Per impact investing intendiamo tutti quegli investimenti che offrono l’opportunità di raggiungere contemporaneamente risultati sociali e ambientali, ottenendo anche ritorni dal punto di vista finanziario.

All’interno del campione, il 90% operava in ambiti completamente diversi, come l’Intelligenza Artificiale, la Smart Mobility, l’Healthcare e l’Agritech. La ricerca si è concentrata appositamente su questa categoria di aziende innovative, e ne è emerso che:

  • il 95% dichiara di avere una buona consapevolezza delle questioni di impatto sociale;
  • il 40% considera l’impatto intenzionalmente nelle loro mission;
  • il 30% dichiara di avere avuto a che fare con l’impatto indirettamente;
  • il 78% ha incluso una forma di misurazione, qualitativa o quantitativa, nei propri processi aziendali.

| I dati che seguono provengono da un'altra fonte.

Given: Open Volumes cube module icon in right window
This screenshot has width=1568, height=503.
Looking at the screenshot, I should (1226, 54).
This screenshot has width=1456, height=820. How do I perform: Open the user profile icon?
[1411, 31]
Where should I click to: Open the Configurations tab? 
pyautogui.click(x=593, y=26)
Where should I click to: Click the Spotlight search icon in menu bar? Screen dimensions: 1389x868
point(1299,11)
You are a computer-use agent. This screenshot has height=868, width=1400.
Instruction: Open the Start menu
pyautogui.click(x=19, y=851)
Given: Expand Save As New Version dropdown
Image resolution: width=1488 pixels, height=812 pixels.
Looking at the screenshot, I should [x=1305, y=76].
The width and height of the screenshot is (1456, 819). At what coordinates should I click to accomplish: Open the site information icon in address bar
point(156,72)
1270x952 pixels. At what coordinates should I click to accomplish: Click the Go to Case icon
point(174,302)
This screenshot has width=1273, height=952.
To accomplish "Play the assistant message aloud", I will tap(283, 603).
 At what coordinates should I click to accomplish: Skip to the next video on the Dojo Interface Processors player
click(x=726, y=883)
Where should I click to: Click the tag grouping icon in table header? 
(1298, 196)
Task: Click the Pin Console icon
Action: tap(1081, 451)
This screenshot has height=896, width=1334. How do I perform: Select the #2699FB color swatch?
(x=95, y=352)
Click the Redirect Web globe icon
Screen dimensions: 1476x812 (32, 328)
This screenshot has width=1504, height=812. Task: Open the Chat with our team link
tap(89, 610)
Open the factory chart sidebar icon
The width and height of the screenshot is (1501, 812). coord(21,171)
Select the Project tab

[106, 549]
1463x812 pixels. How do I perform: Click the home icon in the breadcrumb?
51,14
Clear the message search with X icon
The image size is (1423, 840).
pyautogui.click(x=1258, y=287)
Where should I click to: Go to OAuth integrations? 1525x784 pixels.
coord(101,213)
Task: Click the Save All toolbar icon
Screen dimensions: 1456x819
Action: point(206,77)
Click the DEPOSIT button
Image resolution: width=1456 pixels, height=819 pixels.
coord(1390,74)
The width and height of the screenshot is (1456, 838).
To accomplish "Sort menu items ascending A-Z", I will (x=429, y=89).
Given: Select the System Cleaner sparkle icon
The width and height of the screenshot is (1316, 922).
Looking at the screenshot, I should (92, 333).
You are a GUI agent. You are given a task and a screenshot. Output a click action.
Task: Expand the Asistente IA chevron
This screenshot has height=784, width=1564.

Per quanto riguarda gli investimenti, invece, il 15% ha dichiarato di aver ricevuto un investimento a impatto sociale. L’81% ha affermato di essere Impact Investment Ready, mentre solo il 4% si considera Non Impact Ready.

“In generale l’ecosistema italiano delle startup ha una diffusa conoscenza e propensione all’integrazione dell’impatto sociale quando si tratta di considerazioni strategiche” ha dichiarato Elisabetta Scognamiglio, Head of Communities Domain di Italiacamp. “Tuttavia, le startup fanno ancora fatica a sviluppare quei processi di pianificazione e valutazione impact oriented, capaci di attirare quegli investitori che oggi sono sempre più attenti agli aspetti di sostenibilità e impatto”.